• [YOUR TASK]:
Keep only the lines of the entries below that contain the word "Instruction", and copy each of those lines in full. Matching is case-sensitive.

==================================================

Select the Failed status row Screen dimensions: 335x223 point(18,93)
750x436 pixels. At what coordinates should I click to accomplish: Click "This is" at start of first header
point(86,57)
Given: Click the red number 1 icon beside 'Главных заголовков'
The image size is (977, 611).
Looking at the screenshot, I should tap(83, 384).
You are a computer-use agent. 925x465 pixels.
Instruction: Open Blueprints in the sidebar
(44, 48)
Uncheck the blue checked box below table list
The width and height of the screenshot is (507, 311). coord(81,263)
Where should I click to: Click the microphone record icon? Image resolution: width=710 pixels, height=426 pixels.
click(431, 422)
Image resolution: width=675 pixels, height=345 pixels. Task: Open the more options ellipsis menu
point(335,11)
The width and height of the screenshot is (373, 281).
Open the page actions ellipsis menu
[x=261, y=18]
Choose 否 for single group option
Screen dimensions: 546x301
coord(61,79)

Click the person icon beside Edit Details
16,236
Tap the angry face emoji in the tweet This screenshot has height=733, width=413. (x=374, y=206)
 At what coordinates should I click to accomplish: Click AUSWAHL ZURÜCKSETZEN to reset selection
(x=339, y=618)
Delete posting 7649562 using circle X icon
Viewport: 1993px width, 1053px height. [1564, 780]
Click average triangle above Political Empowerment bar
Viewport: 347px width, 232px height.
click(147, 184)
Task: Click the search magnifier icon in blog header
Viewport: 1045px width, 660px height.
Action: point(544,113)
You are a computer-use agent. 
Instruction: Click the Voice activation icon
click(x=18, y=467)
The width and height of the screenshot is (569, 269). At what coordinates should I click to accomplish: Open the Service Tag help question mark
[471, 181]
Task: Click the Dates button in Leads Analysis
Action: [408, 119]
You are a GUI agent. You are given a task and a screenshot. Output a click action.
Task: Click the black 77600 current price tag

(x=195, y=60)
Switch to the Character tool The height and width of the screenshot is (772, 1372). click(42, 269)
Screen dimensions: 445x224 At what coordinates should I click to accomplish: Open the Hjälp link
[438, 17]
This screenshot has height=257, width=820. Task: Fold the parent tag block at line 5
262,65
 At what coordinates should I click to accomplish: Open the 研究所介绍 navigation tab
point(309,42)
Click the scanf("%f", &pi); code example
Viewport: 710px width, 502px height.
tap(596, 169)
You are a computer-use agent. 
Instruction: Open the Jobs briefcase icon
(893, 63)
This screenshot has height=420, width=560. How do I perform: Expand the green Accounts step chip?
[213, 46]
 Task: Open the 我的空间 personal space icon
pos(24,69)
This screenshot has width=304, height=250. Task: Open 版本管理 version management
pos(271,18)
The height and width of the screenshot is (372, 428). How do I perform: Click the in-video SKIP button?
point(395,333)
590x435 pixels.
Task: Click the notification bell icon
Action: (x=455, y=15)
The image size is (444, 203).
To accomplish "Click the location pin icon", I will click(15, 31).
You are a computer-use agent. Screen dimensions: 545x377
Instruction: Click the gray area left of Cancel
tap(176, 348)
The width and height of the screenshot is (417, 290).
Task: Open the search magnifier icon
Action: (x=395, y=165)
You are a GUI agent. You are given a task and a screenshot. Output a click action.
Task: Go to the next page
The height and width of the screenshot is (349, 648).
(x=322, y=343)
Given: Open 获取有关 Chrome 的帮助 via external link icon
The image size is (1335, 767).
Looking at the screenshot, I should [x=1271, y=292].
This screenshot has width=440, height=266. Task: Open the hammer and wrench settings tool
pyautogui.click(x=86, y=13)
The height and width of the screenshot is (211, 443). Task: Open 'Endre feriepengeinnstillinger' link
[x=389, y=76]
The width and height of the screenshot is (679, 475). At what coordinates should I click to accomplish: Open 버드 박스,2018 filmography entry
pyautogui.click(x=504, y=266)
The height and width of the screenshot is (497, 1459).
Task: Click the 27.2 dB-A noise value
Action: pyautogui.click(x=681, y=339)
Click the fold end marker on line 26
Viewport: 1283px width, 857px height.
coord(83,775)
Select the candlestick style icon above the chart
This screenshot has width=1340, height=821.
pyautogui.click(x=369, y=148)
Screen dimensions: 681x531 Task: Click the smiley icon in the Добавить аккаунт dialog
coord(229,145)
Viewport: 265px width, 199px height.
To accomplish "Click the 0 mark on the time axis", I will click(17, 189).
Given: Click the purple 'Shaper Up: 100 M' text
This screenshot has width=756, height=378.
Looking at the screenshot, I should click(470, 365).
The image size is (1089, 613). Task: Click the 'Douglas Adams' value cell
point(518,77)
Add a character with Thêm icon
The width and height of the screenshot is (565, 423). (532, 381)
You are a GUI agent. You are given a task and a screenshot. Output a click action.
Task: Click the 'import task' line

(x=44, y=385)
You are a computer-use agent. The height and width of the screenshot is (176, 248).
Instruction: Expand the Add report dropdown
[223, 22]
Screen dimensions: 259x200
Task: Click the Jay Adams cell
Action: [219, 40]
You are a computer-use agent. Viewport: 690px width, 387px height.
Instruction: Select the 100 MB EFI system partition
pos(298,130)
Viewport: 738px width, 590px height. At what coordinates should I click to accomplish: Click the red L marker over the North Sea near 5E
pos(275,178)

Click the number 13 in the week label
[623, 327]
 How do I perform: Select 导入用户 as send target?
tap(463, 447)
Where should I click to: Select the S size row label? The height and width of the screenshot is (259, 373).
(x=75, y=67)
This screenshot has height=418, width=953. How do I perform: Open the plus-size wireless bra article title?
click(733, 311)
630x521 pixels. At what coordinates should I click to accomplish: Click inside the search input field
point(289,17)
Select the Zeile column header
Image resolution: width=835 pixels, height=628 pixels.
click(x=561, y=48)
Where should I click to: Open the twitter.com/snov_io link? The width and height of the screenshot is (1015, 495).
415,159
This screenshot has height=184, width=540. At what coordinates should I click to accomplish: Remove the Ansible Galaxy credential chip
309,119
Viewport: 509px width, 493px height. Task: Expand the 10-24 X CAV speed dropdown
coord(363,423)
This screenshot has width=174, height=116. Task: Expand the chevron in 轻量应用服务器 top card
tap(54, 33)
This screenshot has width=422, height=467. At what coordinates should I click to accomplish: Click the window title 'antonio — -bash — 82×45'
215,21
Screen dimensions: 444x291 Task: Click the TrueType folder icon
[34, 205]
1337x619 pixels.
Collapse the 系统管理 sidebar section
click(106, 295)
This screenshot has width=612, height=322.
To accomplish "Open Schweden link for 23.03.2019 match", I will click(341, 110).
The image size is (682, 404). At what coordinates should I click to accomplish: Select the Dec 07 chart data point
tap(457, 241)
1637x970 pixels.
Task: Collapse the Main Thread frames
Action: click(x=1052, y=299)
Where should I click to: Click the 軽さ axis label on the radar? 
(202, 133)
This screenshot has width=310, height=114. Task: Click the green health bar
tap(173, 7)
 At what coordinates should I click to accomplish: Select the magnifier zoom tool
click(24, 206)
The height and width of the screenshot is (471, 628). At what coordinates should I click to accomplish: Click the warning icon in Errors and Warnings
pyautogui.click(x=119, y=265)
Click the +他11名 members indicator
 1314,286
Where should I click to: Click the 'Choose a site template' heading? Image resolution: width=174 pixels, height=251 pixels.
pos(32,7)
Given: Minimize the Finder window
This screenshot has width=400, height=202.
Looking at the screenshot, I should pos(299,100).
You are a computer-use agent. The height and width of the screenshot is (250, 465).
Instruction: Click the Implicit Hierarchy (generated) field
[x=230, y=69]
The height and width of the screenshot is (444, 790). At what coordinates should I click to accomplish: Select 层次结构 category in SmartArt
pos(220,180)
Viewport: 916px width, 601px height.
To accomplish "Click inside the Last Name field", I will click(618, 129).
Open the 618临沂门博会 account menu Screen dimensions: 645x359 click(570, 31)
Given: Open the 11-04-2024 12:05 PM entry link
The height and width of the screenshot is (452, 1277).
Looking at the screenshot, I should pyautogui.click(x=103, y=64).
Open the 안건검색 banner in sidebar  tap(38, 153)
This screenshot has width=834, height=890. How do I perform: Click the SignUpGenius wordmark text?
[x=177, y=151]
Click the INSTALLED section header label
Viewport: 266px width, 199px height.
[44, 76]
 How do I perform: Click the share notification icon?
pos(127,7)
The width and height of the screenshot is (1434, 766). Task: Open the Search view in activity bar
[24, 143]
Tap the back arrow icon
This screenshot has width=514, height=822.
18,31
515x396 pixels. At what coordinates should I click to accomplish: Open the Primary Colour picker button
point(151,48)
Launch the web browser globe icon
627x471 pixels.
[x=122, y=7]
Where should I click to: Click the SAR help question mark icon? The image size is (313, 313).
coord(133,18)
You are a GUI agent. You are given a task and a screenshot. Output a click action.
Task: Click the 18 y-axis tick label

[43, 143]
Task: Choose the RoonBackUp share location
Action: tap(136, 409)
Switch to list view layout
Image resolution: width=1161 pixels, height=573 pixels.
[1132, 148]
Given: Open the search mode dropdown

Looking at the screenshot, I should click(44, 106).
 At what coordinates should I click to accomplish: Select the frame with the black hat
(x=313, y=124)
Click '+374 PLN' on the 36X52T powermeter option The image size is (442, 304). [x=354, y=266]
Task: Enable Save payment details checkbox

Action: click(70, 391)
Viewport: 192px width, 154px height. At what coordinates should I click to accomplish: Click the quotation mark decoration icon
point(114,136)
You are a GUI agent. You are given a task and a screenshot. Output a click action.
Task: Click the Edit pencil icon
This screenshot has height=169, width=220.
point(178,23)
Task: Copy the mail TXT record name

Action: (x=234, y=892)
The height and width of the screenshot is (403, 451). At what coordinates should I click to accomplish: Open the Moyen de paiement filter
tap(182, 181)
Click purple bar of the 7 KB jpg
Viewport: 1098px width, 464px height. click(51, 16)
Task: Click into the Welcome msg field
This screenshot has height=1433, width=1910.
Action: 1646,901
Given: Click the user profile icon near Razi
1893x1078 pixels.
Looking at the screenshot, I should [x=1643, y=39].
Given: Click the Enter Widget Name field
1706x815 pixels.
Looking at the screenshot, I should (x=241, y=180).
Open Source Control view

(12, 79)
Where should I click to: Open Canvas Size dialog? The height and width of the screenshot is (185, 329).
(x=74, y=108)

==================================================

• [REPLY TO THE EXERCISE]:
Instruction: Open Blueprints in the sidebar
Instruction: Click the Voice activation icon
Instruction: Open the Jobs briefcase icon
Instruction: Click the gray area left of Cancel
Instruction: Expand the Add report dropdown
Instruction: Select the 100 MB EFI system partition
Instruction: Click the Implicit Hierarchy (generated) field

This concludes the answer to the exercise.